Justice Surya Kant was concerned as both the Alllahabad HC and Gautam Budh Nagar trial court found that the accused belonged to influential families in the village and that the rape survivor was from a poor family. The bench said, “Were you not aware of your age at any point of time during the last two decades?”
What the SC bench feared is that influential accused can use their money and muscle power to obtain age certificates to claim juvenility at the time of the crime to get a very lenient sentence even in gruesome or heinous crimes, as happened in the Nirbhaya rape-murder case.

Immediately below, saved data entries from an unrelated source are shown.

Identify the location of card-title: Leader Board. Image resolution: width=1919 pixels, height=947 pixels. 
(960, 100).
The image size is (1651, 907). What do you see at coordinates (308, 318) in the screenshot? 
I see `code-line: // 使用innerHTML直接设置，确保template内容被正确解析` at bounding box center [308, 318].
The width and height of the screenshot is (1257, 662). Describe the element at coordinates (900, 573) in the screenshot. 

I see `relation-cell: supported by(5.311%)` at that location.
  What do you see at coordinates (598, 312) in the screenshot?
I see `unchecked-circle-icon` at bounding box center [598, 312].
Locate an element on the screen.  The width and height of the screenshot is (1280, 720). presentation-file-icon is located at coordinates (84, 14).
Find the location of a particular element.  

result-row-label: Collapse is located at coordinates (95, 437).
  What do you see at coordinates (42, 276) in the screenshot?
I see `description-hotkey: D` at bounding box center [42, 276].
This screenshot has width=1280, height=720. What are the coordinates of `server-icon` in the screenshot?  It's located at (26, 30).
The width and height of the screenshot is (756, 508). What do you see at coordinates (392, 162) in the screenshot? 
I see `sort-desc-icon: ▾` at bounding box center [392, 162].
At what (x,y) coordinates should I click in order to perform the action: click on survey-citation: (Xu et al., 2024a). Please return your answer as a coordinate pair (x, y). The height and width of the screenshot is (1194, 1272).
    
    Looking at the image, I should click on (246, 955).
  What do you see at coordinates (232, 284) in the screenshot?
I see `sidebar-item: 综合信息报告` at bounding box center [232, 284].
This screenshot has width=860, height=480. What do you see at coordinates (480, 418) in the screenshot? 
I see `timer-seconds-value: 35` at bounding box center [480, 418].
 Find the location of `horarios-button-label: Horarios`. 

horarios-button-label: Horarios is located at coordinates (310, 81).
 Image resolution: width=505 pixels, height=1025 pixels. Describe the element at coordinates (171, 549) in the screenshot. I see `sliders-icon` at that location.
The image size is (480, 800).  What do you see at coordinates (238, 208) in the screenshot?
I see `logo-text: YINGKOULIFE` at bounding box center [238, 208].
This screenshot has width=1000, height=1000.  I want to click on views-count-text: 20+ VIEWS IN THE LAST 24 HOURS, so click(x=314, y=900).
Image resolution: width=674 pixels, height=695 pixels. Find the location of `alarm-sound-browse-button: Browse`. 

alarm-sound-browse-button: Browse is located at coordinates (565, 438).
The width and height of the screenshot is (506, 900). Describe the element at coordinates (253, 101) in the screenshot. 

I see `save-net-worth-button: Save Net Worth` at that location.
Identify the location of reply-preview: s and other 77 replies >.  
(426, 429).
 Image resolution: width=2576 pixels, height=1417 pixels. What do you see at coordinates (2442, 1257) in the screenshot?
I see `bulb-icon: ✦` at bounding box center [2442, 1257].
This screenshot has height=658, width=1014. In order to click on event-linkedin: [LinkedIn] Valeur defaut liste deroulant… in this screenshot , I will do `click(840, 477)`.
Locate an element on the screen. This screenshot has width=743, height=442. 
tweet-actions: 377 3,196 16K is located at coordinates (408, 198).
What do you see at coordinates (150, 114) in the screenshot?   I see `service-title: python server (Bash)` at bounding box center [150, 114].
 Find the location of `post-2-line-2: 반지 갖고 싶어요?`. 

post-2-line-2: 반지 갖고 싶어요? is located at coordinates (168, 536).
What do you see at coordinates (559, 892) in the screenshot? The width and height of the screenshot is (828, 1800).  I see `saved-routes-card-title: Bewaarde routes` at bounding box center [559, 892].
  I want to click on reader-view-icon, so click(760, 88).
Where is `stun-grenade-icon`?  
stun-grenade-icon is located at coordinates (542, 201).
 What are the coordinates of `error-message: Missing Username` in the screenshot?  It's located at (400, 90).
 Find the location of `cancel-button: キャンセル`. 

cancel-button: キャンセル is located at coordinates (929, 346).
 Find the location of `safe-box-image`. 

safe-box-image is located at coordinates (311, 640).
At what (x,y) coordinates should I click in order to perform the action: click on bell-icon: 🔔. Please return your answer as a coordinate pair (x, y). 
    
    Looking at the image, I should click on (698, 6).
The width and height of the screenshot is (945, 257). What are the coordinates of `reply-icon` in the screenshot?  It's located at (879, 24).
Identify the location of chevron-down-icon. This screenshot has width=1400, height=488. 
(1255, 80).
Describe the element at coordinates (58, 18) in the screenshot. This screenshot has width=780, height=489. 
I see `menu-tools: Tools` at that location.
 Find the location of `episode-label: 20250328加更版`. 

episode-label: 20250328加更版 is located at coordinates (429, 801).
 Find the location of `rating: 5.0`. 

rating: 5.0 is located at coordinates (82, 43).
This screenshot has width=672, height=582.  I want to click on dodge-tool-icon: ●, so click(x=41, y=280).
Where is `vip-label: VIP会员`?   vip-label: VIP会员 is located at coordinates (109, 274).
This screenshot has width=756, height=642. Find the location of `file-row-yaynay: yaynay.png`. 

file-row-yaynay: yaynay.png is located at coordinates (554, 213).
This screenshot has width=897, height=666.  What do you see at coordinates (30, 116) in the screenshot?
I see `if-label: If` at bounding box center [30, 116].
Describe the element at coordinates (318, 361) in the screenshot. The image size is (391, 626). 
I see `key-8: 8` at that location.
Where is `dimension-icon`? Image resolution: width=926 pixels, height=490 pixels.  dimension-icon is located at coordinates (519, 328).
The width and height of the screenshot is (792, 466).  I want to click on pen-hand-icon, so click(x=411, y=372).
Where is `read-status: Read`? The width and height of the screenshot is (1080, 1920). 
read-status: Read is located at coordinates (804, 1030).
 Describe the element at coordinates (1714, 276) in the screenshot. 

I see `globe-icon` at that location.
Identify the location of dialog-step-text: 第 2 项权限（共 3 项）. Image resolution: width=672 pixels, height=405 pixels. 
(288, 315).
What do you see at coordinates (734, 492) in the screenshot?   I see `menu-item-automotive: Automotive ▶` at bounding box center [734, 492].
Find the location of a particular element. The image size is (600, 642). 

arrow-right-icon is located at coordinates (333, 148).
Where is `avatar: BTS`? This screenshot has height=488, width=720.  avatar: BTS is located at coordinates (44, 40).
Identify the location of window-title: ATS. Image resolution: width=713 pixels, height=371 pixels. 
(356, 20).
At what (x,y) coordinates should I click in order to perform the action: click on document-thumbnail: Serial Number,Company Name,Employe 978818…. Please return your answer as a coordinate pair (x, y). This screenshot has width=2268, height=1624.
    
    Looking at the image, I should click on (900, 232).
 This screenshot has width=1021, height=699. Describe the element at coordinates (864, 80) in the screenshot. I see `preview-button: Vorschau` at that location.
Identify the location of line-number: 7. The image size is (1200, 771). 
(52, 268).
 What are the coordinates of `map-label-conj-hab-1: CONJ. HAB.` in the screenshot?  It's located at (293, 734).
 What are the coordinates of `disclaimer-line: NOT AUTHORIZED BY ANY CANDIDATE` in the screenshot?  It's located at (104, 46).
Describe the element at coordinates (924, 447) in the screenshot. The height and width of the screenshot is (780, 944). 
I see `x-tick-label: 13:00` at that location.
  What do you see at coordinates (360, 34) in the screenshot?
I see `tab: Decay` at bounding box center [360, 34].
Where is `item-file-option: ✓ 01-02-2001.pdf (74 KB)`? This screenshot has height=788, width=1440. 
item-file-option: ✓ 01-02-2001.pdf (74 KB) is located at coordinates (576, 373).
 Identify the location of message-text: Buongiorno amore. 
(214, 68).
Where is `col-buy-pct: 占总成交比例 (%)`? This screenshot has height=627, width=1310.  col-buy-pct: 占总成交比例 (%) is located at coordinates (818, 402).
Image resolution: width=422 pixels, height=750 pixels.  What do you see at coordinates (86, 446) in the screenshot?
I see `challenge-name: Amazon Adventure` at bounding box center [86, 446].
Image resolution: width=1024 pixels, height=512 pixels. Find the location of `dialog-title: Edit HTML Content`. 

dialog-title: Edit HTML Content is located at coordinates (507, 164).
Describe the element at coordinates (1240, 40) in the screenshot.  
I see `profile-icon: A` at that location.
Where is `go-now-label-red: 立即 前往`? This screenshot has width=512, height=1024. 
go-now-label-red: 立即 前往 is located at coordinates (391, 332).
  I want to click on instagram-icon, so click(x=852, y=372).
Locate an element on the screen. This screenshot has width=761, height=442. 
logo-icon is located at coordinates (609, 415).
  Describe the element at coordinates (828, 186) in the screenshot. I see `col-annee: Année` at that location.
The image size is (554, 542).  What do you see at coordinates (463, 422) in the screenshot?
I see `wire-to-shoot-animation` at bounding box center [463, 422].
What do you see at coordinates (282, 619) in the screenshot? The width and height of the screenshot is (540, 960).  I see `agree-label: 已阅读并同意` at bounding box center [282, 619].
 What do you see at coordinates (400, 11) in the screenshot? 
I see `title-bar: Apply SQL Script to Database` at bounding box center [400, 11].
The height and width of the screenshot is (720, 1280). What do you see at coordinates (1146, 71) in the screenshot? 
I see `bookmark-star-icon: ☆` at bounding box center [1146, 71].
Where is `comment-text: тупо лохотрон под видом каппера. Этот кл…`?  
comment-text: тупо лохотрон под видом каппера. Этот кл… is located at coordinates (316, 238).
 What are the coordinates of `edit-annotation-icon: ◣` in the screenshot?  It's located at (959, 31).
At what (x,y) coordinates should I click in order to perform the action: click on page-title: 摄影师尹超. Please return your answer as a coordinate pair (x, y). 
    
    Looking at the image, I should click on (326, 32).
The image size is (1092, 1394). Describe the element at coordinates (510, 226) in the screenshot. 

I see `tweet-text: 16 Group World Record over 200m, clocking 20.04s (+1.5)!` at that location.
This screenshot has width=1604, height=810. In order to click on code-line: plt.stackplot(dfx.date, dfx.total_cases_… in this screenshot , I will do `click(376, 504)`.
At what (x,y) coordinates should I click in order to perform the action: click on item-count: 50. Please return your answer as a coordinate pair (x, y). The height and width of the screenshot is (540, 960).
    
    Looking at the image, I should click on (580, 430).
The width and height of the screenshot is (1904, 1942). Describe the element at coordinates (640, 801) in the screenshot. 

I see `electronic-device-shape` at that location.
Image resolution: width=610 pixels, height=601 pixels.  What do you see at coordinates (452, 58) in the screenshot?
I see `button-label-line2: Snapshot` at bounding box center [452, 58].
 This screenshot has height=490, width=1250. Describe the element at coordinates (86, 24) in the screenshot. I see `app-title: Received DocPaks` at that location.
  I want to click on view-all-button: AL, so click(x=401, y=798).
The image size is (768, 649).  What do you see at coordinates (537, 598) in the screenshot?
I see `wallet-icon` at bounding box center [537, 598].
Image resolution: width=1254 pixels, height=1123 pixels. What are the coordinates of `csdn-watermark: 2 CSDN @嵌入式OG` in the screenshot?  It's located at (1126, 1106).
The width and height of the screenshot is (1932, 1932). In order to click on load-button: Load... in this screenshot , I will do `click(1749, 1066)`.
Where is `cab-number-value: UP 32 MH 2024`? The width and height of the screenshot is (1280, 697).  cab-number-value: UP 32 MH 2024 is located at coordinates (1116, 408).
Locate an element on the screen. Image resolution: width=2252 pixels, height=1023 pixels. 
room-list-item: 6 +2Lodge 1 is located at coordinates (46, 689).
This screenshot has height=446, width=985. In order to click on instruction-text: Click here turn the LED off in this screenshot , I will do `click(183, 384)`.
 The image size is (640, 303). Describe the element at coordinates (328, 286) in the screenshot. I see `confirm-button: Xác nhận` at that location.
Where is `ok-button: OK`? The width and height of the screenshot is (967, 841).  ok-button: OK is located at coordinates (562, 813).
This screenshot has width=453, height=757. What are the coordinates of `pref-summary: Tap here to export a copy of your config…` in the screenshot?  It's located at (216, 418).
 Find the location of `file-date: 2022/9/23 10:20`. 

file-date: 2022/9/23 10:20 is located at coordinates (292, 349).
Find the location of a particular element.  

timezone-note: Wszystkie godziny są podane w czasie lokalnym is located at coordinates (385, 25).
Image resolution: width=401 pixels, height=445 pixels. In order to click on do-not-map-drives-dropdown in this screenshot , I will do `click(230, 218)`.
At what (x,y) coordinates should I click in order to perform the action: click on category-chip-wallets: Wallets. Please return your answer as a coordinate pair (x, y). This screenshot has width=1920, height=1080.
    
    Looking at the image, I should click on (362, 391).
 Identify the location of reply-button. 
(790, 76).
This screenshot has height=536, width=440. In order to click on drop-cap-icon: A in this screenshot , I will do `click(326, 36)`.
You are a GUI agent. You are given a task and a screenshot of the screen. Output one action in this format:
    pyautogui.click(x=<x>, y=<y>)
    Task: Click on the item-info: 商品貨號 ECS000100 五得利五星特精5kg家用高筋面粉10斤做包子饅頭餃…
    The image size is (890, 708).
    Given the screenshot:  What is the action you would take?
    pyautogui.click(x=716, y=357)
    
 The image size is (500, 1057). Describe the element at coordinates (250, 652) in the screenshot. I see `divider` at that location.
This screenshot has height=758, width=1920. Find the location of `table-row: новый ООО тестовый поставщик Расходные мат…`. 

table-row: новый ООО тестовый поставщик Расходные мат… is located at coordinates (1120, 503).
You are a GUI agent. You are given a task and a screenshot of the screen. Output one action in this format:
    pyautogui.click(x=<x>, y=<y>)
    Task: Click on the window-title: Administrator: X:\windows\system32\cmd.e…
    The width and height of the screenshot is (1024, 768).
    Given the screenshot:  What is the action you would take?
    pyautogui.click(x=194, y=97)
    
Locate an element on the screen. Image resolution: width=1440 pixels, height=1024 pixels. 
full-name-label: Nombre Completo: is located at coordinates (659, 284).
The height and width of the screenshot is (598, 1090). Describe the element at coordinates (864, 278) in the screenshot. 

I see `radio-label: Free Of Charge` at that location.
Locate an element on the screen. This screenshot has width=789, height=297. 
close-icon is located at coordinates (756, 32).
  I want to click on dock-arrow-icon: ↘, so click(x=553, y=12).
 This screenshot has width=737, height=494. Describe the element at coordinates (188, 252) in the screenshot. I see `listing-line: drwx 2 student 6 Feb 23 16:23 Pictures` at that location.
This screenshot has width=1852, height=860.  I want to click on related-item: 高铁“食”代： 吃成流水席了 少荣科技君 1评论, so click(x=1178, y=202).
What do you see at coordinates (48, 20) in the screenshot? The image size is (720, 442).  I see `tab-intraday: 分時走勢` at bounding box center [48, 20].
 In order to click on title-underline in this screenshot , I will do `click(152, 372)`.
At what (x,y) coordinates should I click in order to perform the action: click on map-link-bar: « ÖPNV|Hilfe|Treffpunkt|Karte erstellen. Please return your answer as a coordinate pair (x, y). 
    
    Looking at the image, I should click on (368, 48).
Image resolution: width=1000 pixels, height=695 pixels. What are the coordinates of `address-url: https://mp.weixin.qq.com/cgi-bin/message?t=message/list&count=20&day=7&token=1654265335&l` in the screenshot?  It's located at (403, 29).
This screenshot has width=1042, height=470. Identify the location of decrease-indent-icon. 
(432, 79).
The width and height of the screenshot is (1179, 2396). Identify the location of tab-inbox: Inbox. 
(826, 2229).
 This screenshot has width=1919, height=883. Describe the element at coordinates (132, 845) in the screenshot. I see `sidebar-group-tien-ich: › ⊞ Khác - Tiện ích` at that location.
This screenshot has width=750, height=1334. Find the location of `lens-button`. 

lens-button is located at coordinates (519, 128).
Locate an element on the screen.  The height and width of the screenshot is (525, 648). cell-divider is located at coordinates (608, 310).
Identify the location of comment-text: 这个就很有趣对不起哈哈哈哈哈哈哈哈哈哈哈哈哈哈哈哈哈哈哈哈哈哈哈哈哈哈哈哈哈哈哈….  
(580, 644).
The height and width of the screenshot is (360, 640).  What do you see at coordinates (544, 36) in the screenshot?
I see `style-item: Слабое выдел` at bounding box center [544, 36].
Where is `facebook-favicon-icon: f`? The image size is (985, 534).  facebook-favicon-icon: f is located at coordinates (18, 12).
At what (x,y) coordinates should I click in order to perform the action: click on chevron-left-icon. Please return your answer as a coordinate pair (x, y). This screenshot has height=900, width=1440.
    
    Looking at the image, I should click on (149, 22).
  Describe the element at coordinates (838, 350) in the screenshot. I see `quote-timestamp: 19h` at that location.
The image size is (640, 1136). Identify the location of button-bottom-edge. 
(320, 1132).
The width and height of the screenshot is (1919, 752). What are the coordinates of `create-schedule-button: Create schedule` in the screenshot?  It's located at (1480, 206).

Malhotra referred to the birth certificate and the school-leaving certificate, both issued in 2018, to plead that the convict was a juvenile needing an inquiry to establish the fact as mandated under the Juvenile Justice (Care and Protection) Act.
But the bench said the certificates were obtained in 2018 and the birth certificate was issued on the recommendation of the village panchayat. It asked the petitioner to file the original recommendation letter from the village panchayat about the age of the convict, based on which the authorities had issued the age certificate. Justice Kant said the SC in many cases has refused to rely on the evidentiary value of a school-leaving certificate to prove the age of a person.
The SC in Abuzar Hossain alias Gulam Hossain vs State of West Bengal had in 2012 ruled that “a claim of juvenility may be raised at any stage even after the final disposal of the case. It may be raised for the first time before this court as well after the final disposal of the case. The delay in raising the claim of juvenility cannot be a ground for rejection of such claim. The claim of juvenility can be raised in appeal even if not pressed before the trial court and can be raised for the first time before this court though not pressed before the trial court and in the appeal court”.
Section 9(2) of the Juvenile Justice (Care and Protection of Children) Act, 2015 contemplated that whenever a claim of juvenility is raised before any court, the court shall make an inquiry and take such evidence as may be necessary.